Task Decomposition Prompt Builder

Break complex tasks into a chain of sub-prompts automatically

Input a complex task and the number of steps you want, and the builder produces a multi-step prompt chain where each step's output is handed to the next as context, reducing overwhelm and improving LLM accuracy on hard, multi-part problems. It runs free in your browser on Gera Tools, with nothing uploaded.

Last updated Source: Gera Tools

Why does breaking a task into steps improve accuracy?

Models lose reliability as a single prompt asks for more at once. Splitting the work means each call has a narrow, well-defined job and a clean context, so errors do not compound and you can inspect and correct the output between steps.

Task decomposition prompt builder

Large language models get less reliable the more you cram into one prompt. A single request that asks the model to research, analyse, draft, and format all at once produces muddled output and compounding errors. Decomposition fixes this: split the task into focused steps, run them in sequence, and feed each result into the next. This builder generates that chain from a plain description of your goal.

How it works

You describe the task and pick how many steps to split it into. The builder produces a numbered chain where every step states the overall goal, its own narrow job, and a clearly marked handoff slot for the previous step’s output. You choose the handoff style — full, which carries the entire prior result forward, or summary, which asks you to condense it first to keep long chains cheap. Running the steps in order gives each model call a clean, single-purpose context instead of one overloaded prompt.

Why decomposition improves accuracy

The underlying reason decomposition works is that language models are essentially completing a pattern from their context window. When the context contains a single, clearly defined task, the model can focus all its probability mass on getting that one thing right. When the context contains five interleaved tasks, it must track multiple competing objectives simultaneously and errors in one thread bleed into others.

Research and anecdote from practitioners consistently finds that:

  • Multi-step chains reduce “task loss” — where the model completes some sub-tasks and silently drops others.
  • Reviewing output between steps lets you catch and correct an error before it propagates through all remaining steps.
  • Smaller steps produce shorter, more checkable outputs, which are easier to verify than a single enormous document.

Designing a good chain

The most common mistake is making steps too coarse — steps that each contain multiple distinct jobs. A well-formed step has exactly one verb:

Too coarseBetter
”Research the topic and write a summary”Step 1: Research. Step 2: Summarise.
”Extract data and then analyse trends”Step 1: Extract. Step 2: Analyse.
”Draft and edit the copy”Step 1: Draft. Step 2: Edit.

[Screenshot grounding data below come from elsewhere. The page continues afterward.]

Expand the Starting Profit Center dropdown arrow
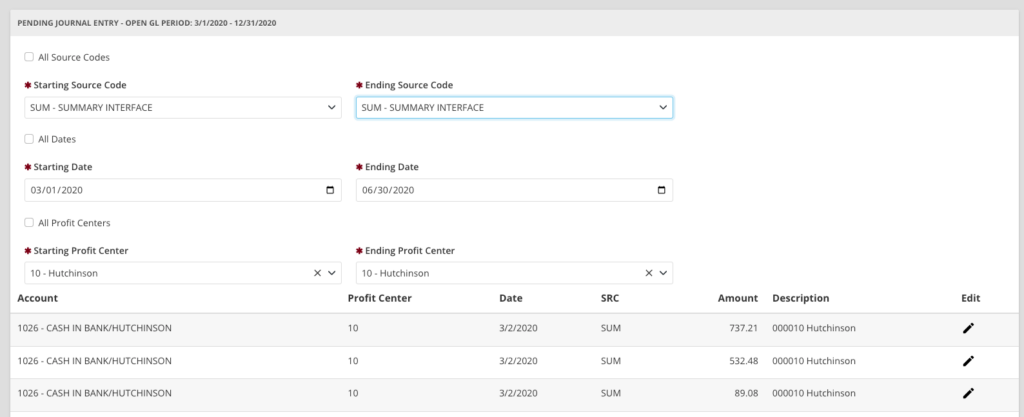 (x=332, y=273)
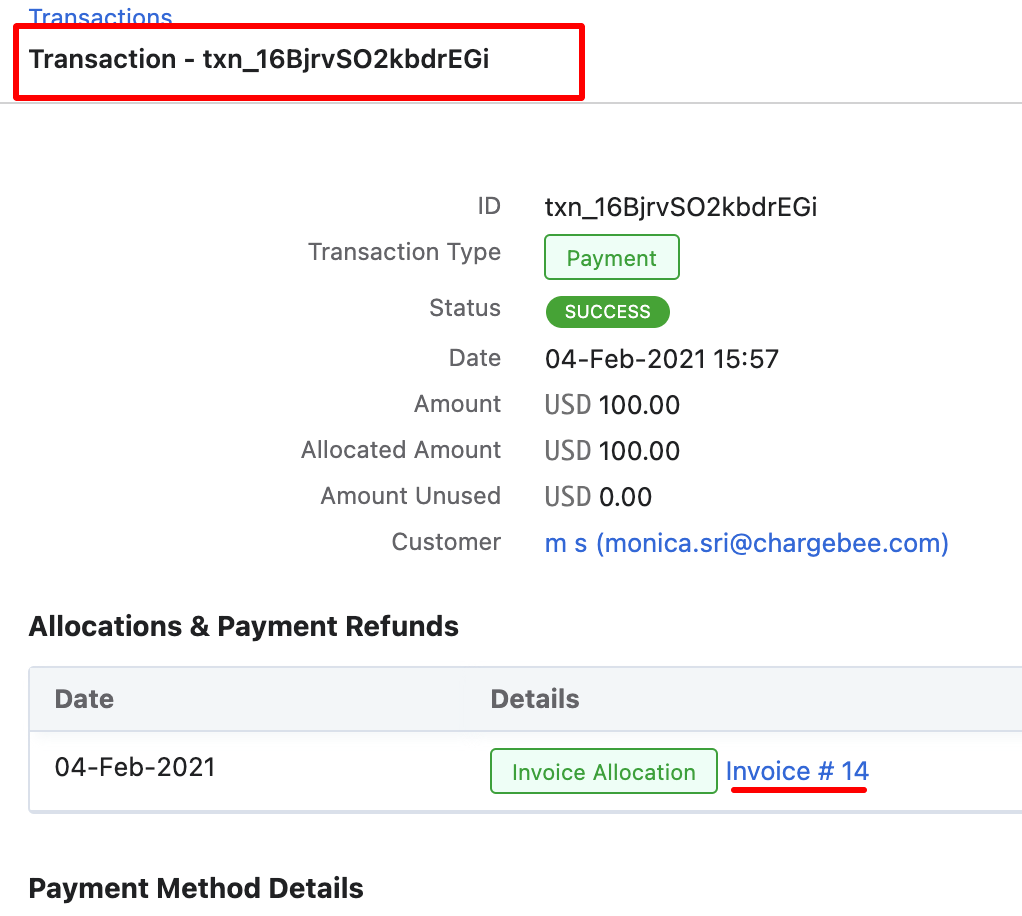Click the Amount value USD 100.00

(612, 405)
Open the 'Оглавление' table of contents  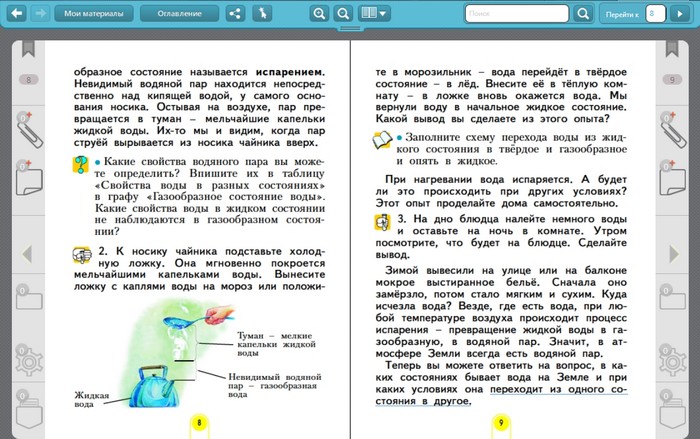click(179, 14)
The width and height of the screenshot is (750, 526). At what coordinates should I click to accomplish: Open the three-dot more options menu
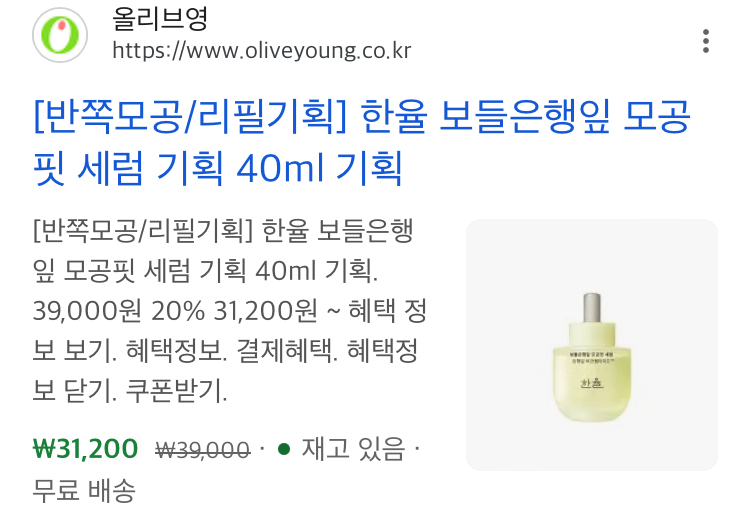[x=706, y=41]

Three to five steps covers the majority of complex tasks. More than seven steps adds handoff overhead and token cost without a proportional accuracy gain, and usually signals that the original task needs to be broken into separate tasks rather than a deeper chain.

Full handoff vs. summary handoff

  • Full handoff: paste the entire previous step’s output into the next prompt. Best for short outputs or when later steps need every detail.
  • Summary handoff: condense the prior output to the facts the next step actually needs, then paste that. Keeps context tight, reduces cost, and often improves focus on long chains.

Once a chain reliably produces good output, the same prompts drop into code with programmatic handoffs — replacing your clipboard with function calls that pass outputs between API requests.